46-Jähriger angeschossen

Bewaffneter in Heimerzheim richtete Gewehr auf Polizisten

Swisttal-Heimerzheim. Mit einem Großaufgebot hat die Polizei in Heimerzheim am Donnerstagabend einen bewaffneten Mann gestellt. Als der 46-Jährige sein Gewehr auf die Beamten richtete, wurde er mit einem Schuss ins Bein verletzt und festgenommen.

Die Polizei hat am Donnerstagabend einen bewaffneten Mann in Swisttal-Heimerzheim angeschossen und anschließend überwältigt. Der 46-Jährige war nach Angaben der Polizei mit einem Gewehr bewaffnet, für das er eine Berechtigung besitze. Augenscheinlich handelte es sich dabei um ein Jagdgewehr mit montiertem Fernrohr. Der Mann wurde durch den Schuss sowie den Einsatz eines Polizeihundes verletzt und in ein Krankenhaus gebracht, schwebt laut Polizei aber nicht in Lebensgefahr.

Gegen 19.30 Uhr wurde die Polizei zunächst zu einem familiären Streit in einem Wohnhaus an der Kölner Straße gerufen, bei dem der 46-Jährige nach GA-Informationen seine Schwester niedergeschlagen hatte. Anschließend verließ er nach Auskunft von Zeugen das Haus mit einem Gewehr, dass er über den Schultern trug. Angehörige des Mannes sollen noch versucht haben, ihm die Waffe abzunehmen.

Dies löste einen Großeinsatz der Polizei aus. Einsatzkräfte mit schusssicheren Westen und Maschinenpistolen waren unter anderem im Bereich der Euskirchener Straße unterwegs.

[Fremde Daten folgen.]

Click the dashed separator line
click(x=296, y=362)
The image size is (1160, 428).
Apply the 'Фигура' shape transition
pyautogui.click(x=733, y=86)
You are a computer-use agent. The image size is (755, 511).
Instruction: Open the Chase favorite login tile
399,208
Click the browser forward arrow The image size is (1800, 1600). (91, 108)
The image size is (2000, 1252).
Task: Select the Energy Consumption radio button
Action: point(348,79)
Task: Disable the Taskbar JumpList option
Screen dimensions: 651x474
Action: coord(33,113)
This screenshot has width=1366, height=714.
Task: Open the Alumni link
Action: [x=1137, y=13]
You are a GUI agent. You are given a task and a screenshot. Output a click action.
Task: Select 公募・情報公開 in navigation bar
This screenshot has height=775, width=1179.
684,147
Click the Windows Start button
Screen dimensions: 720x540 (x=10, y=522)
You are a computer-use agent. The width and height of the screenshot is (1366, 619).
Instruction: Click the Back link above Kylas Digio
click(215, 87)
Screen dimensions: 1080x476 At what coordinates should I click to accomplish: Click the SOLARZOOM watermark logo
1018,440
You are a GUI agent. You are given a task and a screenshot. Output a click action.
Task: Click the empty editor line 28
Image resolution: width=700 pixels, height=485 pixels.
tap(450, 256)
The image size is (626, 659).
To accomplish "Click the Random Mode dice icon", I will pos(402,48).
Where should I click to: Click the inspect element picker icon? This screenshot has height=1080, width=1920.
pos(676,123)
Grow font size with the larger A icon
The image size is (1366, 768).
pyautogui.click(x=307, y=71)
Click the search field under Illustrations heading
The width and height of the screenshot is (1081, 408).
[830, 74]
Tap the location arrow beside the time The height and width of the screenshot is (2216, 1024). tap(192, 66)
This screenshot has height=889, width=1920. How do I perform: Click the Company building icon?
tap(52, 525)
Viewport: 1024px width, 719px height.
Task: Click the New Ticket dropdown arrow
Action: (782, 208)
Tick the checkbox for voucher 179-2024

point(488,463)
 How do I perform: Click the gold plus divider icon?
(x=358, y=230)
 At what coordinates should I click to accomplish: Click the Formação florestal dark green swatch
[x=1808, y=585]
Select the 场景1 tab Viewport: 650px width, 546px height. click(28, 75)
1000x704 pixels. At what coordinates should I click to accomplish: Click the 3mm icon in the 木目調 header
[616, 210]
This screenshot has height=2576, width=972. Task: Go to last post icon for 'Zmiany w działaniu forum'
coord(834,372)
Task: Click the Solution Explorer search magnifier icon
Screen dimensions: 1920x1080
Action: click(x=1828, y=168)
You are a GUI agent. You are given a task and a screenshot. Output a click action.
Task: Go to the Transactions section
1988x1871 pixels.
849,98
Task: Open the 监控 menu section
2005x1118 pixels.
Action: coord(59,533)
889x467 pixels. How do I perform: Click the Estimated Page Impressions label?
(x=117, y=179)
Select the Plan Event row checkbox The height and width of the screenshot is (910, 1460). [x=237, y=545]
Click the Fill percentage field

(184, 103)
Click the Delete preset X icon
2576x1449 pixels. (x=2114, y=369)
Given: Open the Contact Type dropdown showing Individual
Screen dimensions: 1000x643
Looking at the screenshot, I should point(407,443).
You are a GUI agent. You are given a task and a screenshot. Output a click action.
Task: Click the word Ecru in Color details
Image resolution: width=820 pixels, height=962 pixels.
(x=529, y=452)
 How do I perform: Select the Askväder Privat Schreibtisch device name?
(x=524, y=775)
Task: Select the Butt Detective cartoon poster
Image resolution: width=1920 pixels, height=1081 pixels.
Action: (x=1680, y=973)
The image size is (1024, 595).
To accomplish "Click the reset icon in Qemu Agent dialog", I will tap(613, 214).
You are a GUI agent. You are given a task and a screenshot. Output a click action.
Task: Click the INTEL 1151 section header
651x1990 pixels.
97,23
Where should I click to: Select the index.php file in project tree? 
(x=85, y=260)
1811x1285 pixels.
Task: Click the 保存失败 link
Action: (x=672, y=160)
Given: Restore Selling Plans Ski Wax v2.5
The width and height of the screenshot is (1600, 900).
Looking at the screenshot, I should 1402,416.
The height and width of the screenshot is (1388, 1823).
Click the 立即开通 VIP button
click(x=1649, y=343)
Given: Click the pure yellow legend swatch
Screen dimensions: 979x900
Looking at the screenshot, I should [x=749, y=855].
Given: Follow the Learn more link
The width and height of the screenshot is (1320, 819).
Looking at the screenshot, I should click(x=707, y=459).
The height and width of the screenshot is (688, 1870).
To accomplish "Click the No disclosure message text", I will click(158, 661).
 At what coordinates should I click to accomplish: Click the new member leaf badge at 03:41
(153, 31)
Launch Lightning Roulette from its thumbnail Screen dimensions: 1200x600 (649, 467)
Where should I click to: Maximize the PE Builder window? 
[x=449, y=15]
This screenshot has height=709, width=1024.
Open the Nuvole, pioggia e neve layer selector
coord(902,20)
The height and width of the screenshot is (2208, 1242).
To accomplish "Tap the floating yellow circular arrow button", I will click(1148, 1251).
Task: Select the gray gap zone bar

Die Polizei nahm die Verfolgung des Bewaffneten auf, eine Polizeistreife stellte den 46-Jährigen schließlich auf einem Feldweg in unmittelbarer Nähe zur Kölner Straße.

Obwohl die Beamten ihn mehrfach über Lautsprecher aufforderten, seine Schusswaffe abzulegen, ging der 46-Jährige weiter auf diese zu. Nach Angaben der Polizei gaben die Einsatzkräfte zunächst mehrere Warnschüsse ab. Zeugen berichteten dem GA von sechs bis sieben hörbaren Schüssen. Nach bisherigen Ermittlungen soll der 46-Jährige sein Gewehr abgeschultert haben, wobei die Mündung der Waffe in Richtung der Beamten gezeigt habe. Ein Beamter gab daraufhin einen gezielten Schuss auf das Bein des Heimerzheimers ab und verletzte ihn dadurch. Weil der 46-Jährige darauf weiterhin nicht reagiert habe, ließen die Polizisten einen Polizeihund auf ihn los, der ihn in eine Hand biss. Dadurch konnte der Mann schließlich überwältigt werden.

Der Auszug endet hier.